Finding your footing with flexible work is an iterative process. Here’s how to normalize a culture of learning and experimentation.

Posted June 10, 2022 by Eliza Sarasohn

Reading time 11 min

After the pandemic hit, many executives were focused on getting people back into the office as soon as possible — despite all the evidence showing that most companies had been quite successful working more flexibly. 

When we asked them why they wanted employees back in the office, the answers we heard often came down to two things: fear and habit. 

“There’s a lot of fear of the unknown — fear that the culture they came up in will ‘degrade,’” explained one executive, echoing a concern we heard repeated time and time again. “There’s also an underlying presumption that the past was good when it wasn’t uniformly.” 

While the traditional office-centric culture may have suited a select few in the C-suite, research shows it did not meet the needs of the majority of employees. But how do you make the monumental transition to flexible work when some people — particularly those in decision-making positions — were happy with how things were before?

The tough truth is, once you’ve laid the foundation for your flexible work transformation — by establishing your principles, your guardrails, and your team-level agreements — you’re in new territory. There’s no single flexible work blueprint that works for every organization and team, and determining which changes to implement at your organization while also doing the work required to shift people’s beliefs and behaviors can feel like an incredibly daunting undertaking.

A change this big certainly won’t happen all at once. And not everything is going to work perfectly from the start. That means you need to prepare yourself — and your organization — for a process of experimenting, learning, and making adjustments in both behavior and thinking.

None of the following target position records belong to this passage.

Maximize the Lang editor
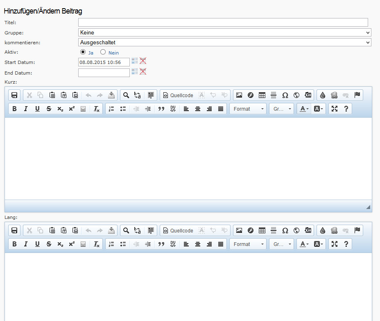Image resolution: width=380 pixels, height=321 pixels. point(335,244)
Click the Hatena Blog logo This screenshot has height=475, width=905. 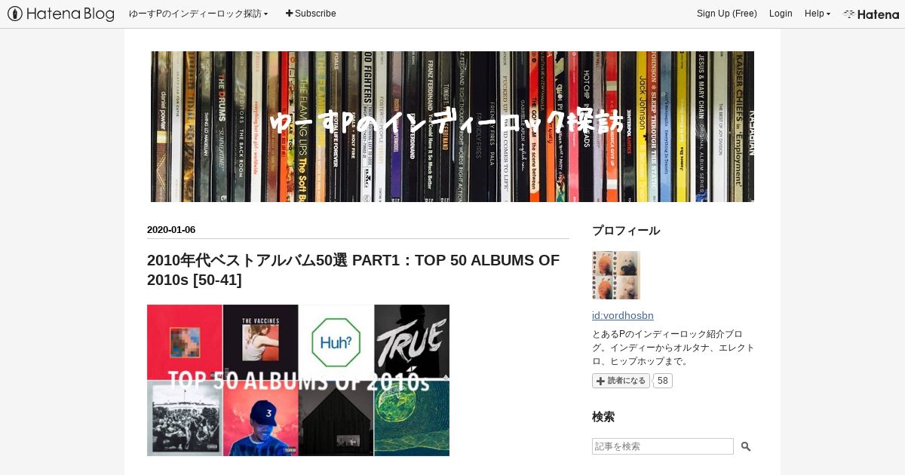point(60,14)
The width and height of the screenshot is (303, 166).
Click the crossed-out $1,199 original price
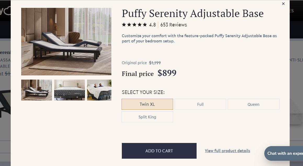coord(155,63)
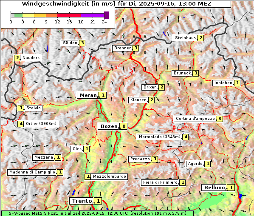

This playbook is for leaders who want to  

  • Build momentum and support for a flexible work transformation
  • Normalize a culture of experimentation and learning
  • Develop the communication streams and feedback loops to bring people along every step of the way 

Enlist your early champions as change advocates

In designing your flexible work plans, it’s absolutely essential to involve people from all areas and levels of your organization. Unfortunately, research shows that most leaders fall down on this step; more than 60% of executives in our Future Forum Pulse survey said they designed their companies’ post-pandemic workforce policies with little to no direct input from employees. And while 66% of executives believe they’re being “very transparent”’ with regard to their post-pandemic remote working policy, only 42% of workers agree

Soliciting ongoing input from all levels of your organization requires putting a dedicated structure in place. Start by forming a task force made up of a diverse and representative range of employees who can offer perspectives, test new ways of working, share best practices, and help shape the path forward.

Because your goal is to make work better for everyone (and not just executives), draft your representatives from across different functions, geographies, and demographics. Make the commitment clear: ask each member to dedicate at least 20 percent of their time to the work, including weekly meetings. 

To ensure the change will cascade throughout your entire organization, be sure to include representatives from key functions, such as:

  • Internal and external communications (to ensure consistency between internal and external narratives) 
  • HR (to weigh in on employment, legal, learning, and development issues) 
  • Workplace (to help reimagine how facilities will be used)
  • IT (to facilitate new tools and technologies that might be needed)
  • Program Management (to help with operations) 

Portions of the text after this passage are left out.